# Introduction to Machine Learning - The Final Model

#### By Jeroen Smienk & Marnick van der Arend

Here we import the best dataset, use the best normalizer, train the best classifier with the best options and export the classifier and normalizer.

In [1]:
# IMPORTS AND NOTEBOOK SETUP
import matplotlib
import matplotlib.pyplot as plt
import numpy as np
import pandas as pd

In [2]:
# Importing the dataset
data = pd.read_csv('../dataset-numpy/dataset-v8.csv')
data.columns

Index([u'area', u'width', u'contours', u'radius', u'circle_dist', u'rect_dist',
       u'hull_radius', u'aspect_ratio', u'centroid_x', u'centroid_y',
       u'corners', u'circles', u'angle', u'weight_0_0', u'weight_0_1',
       u'weight_0_2', u'weight_0_3', u'weight_0_4', u'weight_0_5',
       u'weight_0_6', u'weight_0_7', u'weight_1_0', u'weight_1_1',
       u'weight_1_2', u'weight_1_3', u'weight_1_4', u'weight_1_5',
       u'weight_1_6', u'weight_1_7', u'weight_2_0', u'weight_2_1',
       u'weight_2_2', u'weight_2_3', u'weight_2_4', u'weight_2_5',
       u'weight_2_6', u'weight_2_7', u'weight_3_0', u'weight_3_1',
       u'weight_3_2', u'weight_3_3', u'weight_3_4', u'weight_3_5',
       u'weight_3_6', u'weight_3_7', u'weight_4_0', u'weight_4_1',
       u'weight_4_2', u'weight_4_3', u'weight_4_4', u'weight_4_5',
       u'weight_4_6', u'weight_4_7', u'weight_5_0', u'weight_5_1',
       u'weight_5_2', u'weight_5_3', u'weight_5_4', u'weight_5_5',
       u'weight_5_6', u'weight_5_7', u'wei

## Normalization

We normalize everything but the number of holes and the label.

In [3]:
# Normalization
columns = data.columns.values

columns_to_not_normalize = ['label']
columns_to_normalize = [c for c in columns if not c in columns_to_not_normalize]

# MinMaxScaler
from sklearn.preprocessing import MinMaxScaler

scaler = MinMaxScaler()
data[columns_to_normalize] = pd.DataFrame(scaler.fit_transform(data[columns_to_normalize]), columns=columns_to_normalize)
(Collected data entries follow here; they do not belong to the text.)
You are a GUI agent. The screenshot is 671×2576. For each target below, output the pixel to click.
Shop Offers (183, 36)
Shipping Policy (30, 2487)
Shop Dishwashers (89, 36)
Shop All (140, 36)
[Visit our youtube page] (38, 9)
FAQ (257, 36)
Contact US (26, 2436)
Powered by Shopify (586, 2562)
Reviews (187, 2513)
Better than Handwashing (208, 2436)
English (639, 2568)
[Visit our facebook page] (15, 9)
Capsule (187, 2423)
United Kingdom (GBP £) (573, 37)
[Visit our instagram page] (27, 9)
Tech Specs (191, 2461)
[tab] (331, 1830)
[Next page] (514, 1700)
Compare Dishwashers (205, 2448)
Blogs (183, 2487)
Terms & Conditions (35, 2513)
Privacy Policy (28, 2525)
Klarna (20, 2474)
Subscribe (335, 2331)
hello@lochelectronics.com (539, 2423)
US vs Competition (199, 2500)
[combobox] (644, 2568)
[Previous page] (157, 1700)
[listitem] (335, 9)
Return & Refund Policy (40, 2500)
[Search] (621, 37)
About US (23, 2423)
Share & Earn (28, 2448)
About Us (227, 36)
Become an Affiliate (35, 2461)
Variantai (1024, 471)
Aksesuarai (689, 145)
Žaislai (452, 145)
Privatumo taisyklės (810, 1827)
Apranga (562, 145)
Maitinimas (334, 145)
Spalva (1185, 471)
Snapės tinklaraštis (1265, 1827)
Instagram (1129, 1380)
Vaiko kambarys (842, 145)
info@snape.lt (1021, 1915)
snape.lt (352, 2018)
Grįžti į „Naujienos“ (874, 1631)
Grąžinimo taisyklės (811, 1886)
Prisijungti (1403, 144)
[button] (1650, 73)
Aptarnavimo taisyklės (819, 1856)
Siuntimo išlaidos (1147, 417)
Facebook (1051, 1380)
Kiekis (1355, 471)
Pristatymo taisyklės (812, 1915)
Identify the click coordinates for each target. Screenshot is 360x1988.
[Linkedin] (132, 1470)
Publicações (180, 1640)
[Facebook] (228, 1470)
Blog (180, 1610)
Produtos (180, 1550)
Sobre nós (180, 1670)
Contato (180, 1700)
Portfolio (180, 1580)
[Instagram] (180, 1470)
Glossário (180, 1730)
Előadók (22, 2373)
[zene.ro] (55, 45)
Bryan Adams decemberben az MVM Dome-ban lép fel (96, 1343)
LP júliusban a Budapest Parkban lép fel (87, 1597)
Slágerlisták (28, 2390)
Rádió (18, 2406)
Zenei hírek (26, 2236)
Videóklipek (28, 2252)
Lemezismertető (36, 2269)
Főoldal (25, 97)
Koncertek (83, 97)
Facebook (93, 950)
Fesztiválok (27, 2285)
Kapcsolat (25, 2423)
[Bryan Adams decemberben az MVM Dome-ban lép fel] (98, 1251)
## Training the classifier

The SVM/C classifier with `C=3.75, gamma=0.1` proved to be most successful.

In [4]:
# SVM
from sklearn import svm
from sklearn.decomposition import PCA

# Splitting our data
X_train, Y_train = data.iloc[:,:-1], data.iloc[:,-1]

classifier = svm.SVC(kernel='rbf', C=3.75, gamma=0.1)
classifier.fit(X_train, Y_train)

SVC(C=3.75, cache_size=200, class_weight=None, coef0=0.0,
  decision_function_shape='ovr', degree=3, gamma=0.1, kernel='rbf',
  max_iter=-1, probability=False, random_state=None, shrinking=True,
  tol=0.001, verbose=False)

## Exporting


In [5]:
# Exporting the scaler and classifier
from sklearn.externals import joblib

joblib.dump(scaler, '../classifiers/scaler_svm_v8.joblib') 
joblib.dump(classifier, '../classifiers/classifier_svm_v8.joblib') 

['../classifiers/classifier_svm_v8.joblib']